Route all traffic from a torrent client container through a VPN without configuring each container separately
Block ads, malware, and tracking domains across your home server using the built-in auto-updating blocklist
Provide an HTTP or Shadowsocks proxy to devices that cannot run a VPN client directly
Run on a Raspberry Pi or other ARM device as a VPN and encrypted DNS gateway for a home network
Requires a paid subscription to one of the 20+ supported VPN providers and your provider's credentials passed as environment variables.

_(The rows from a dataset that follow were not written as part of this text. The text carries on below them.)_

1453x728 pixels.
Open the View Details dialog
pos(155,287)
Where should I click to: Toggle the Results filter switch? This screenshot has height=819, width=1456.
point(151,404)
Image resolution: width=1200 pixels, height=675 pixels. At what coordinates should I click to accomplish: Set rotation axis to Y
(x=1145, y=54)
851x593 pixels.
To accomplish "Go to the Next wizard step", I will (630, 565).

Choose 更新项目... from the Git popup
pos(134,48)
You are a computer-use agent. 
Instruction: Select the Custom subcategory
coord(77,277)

Gluetun is a VPN client packaged as a small Docker container. You give it your VPN provider credentials, and it connects to that VPN and routes internet traffic through it. The main use case in self-hosted setups is running Gluetun as a shared network gateway so that other containers (a torrent client, for example) can have all their traffic go through the VPN without each one needing its own VPN setup. The container supports more than twenty VPN providers, including NordVPN, Mullvad, ProtonVPN, Private Internet Access, ExpressVPN, Surfshark, and others. Both OpenVPN and WireGuard connection protocols are supported. A built-in kill switch blocks all internet traffic if the VPN connection drops, preventing any accidental exposure of unencrypted traffic. The container image is 43 megabytes and is built on Alpine Linux. Beyond the VPN tunnel itself, Gluetun includes DNS over TLS, which encrypts DNS lookups so your internet provider cannot see which domain names you are resolving. It also includes a built-in blocklist for ads, malicious sites, and tracking domains, which updates automatically every 24 hours. Two proxy servers are built in as well: a standard HTTP proxy and a Shadowsocks proxy, which can be used to route traffic from devices or applications that cannot themselves run a VPN. The container runs on x86 machines, 32-bit and 64-bit ARM boards such as the Raspberry Pi, and other architectures. It can also run as a sidecar container in Kubernetes clusters. Configuration is done through environment variables passed into the container. Setup documentation lives on a separate wiki repository, and each supported VPN provider has its own setup page there with example configuration files.